Directions
Report each line of the data that has "give" somewhere in it.

Collected data
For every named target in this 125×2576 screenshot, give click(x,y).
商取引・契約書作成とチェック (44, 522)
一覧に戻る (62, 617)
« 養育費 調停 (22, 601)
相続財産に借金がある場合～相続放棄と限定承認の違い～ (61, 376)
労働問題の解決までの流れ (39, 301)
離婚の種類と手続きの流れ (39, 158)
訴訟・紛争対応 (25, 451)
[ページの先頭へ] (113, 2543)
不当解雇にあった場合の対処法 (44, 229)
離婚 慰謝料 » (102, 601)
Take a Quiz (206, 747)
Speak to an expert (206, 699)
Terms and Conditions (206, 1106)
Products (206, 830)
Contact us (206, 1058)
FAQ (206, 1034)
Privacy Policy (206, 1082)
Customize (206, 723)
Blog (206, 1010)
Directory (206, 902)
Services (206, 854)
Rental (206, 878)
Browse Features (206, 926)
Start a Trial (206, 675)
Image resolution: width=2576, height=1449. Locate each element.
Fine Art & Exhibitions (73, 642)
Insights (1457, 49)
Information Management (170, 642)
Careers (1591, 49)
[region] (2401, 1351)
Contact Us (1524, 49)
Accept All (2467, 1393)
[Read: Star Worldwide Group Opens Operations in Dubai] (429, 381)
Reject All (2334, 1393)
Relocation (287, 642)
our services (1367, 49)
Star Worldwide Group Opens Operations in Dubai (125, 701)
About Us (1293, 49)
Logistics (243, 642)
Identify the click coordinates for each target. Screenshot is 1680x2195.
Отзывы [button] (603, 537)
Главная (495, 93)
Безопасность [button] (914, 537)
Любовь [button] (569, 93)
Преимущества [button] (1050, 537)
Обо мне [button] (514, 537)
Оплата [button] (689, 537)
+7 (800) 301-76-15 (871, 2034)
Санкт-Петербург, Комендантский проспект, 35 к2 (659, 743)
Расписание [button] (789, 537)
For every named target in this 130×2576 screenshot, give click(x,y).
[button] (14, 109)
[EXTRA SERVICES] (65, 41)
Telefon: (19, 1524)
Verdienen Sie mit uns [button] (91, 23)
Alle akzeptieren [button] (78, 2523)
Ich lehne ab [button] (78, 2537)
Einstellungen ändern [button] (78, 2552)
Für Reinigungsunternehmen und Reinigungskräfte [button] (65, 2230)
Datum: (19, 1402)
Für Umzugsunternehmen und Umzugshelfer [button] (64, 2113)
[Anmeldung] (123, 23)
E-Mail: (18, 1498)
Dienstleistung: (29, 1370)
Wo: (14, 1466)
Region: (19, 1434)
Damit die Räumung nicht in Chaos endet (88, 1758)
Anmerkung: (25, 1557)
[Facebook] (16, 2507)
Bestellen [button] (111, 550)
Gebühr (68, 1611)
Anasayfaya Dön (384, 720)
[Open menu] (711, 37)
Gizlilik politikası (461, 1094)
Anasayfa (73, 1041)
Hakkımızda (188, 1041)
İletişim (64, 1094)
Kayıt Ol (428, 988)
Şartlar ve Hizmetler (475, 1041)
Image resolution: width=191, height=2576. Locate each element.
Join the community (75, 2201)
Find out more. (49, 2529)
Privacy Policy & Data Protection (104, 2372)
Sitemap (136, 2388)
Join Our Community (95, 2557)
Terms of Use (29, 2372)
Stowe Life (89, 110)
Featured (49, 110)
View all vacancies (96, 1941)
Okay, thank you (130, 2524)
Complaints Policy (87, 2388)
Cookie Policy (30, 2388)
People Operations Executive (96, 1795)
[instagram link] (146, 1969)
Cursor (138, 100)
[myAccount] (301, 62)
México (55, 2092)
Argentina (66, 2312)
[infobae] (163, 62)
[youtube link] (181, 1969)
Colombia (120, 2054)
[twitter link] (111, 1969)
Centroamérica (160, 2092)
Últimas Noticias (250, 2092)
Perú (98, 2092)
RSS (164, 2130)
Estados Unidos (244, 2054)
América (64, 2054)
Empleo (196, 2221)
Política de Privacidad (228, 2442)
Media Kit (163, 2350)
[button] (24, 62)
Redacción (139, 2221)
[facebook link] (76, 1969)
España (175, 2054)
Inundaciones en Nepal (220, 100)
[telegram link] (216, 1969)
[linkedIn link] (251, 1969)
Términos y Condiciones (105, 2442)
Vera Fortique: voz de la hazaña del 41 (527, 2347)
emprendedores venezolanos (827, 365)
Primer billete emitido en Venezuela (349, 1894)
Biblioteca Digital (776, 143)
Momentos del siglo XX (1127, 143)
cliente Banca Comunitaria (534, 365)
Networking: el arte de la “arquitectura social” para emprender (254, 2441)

Answer to this exercise
For every named target in this 125×2576 screenshot, give click(x,y).
For every named target in this 130×2576 screenshot, give click(x,y).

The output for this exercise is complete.